Hi Desiree,
You can find a short summary of the research here: http://www.niams.nih.gov/News_and_Events/Spotlight_on_Research/2012/endostatin_fibrosis.asp
I wrote this post when the study was first publicized in the summer of 2012. Research continues.

Barbara: See you do know things that alot of people don’t know, my daughter doesn’t take vitamins, what kind of vitamin shots are available. And I’m sure, you were there for Janice the last days, You were there for 18years!!! And Janice knows how much you loved her and knew you were with her to comfort and support and love her. Tell us all what you know, what helped her feel abit better, tell us anything you want. You and I and many others who are care/love supporters and those ill need to hear your journey through the painful 18 years.
Very sincere Lil

Thank you for allowing me to express on here… I dont want to be a downer, but I do think I know things that might help others. I.e. ask for vitamin shots, as Janice’s stomach became scarred and to help with malnutrition. I was with Janice the last days…

Barbara, of course it is your place.

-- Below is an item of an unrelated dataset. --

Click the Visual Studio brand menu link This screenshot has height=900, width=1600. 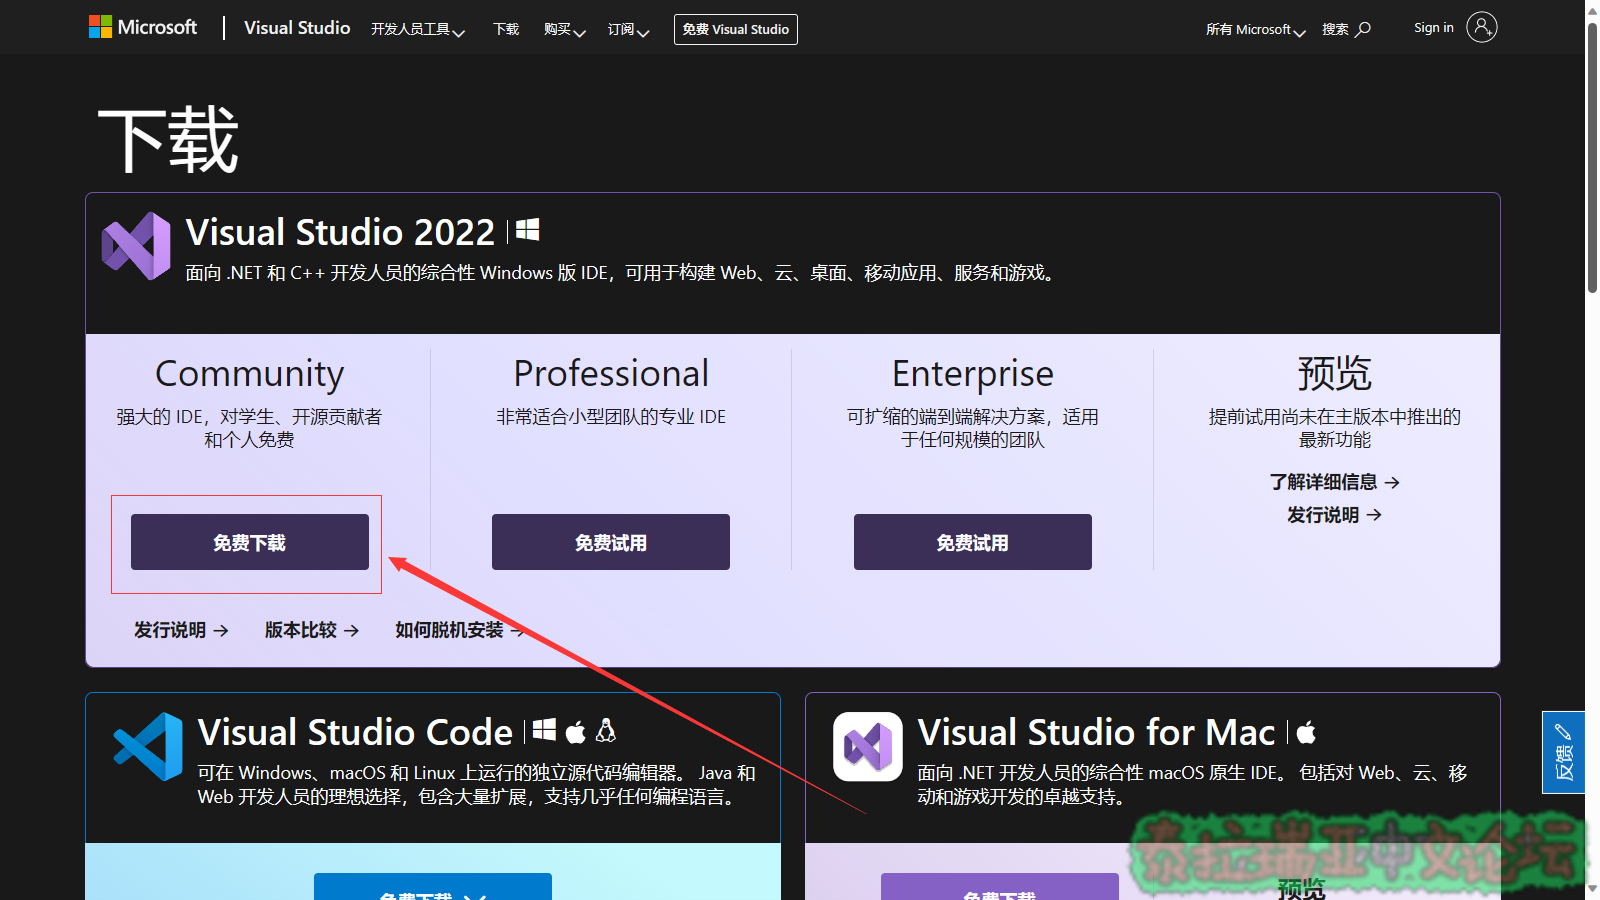(x=297, y=28)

I don’t have it either, my oldest daughter 34 has it, but we all learn from each other and you telling people about staying close to you dear sister for 18 years, holds dear, to our hearts. I hope everyone has some one like you to love and care for them and stay right by her side. Thank you for printing out your story. and God Bless Your Dear Sister, and you Barbara, for all the love you shared together.

Thanks for sharing your brother’s story, Lubna. In addition to a cure, we need better physician education about scleroderma! So many of you have written about misdiagnoses leading to unnecessary suffering.

I lost my younger brother – he battled for 3 years and lost in 2009 due to complications of the lungs. He was mis-diagnosed for over a year or so and when the doctors finally agreed it was Sceloderma it was too late. as I read the research and university names I realize how help was so close – Walied (that’s my brothers name) did his MBA and previously started on PhD @ Penn State Univ – my other brother lives in Boston – when he got to Boston but when He got there, it was too late for him to take part in any research!

He was full of life and hope – just moved to homeland Sudan to set up a business – as he was suffering from what he thought at that time was diabetes – developed during his MBA years- unfortunately the Sceloderma – was never detected.

All the doctors worldwide Sudan, london Dublin Saudi misdiagnosed him! even when a doctor in Saudi guessed it was Sceloderma a leading UK rheumatologist laughed it off (really) saying there was a zero possibility . It was had we listen to him maybe Walied would have had a chance.

I hope the miracle is found TODAY!

There is too little research on this disease. I am praying for everybody – I hope a cure will be discovered Evelyen and thanks for sharing.

G’day to you, too, Liza! I’m glad my blog has given you some inspiration. And I do hope you get appropriate treatment. I think there is a great need for physician education about scleroderma, especially for doctors who are not practicing near major teaching hospitals, where much of the research is being done. Good luck with that, and I’m glad for you that you have kind neighbors who help you when your hands are too tired. I agree, we would all be ecstatic to live without this disease! In the meantime, we just have to do our best. Thanks for sharing.

Thanks, Barbara, for sharing. Maybe in our lifetimes, a cure will be found.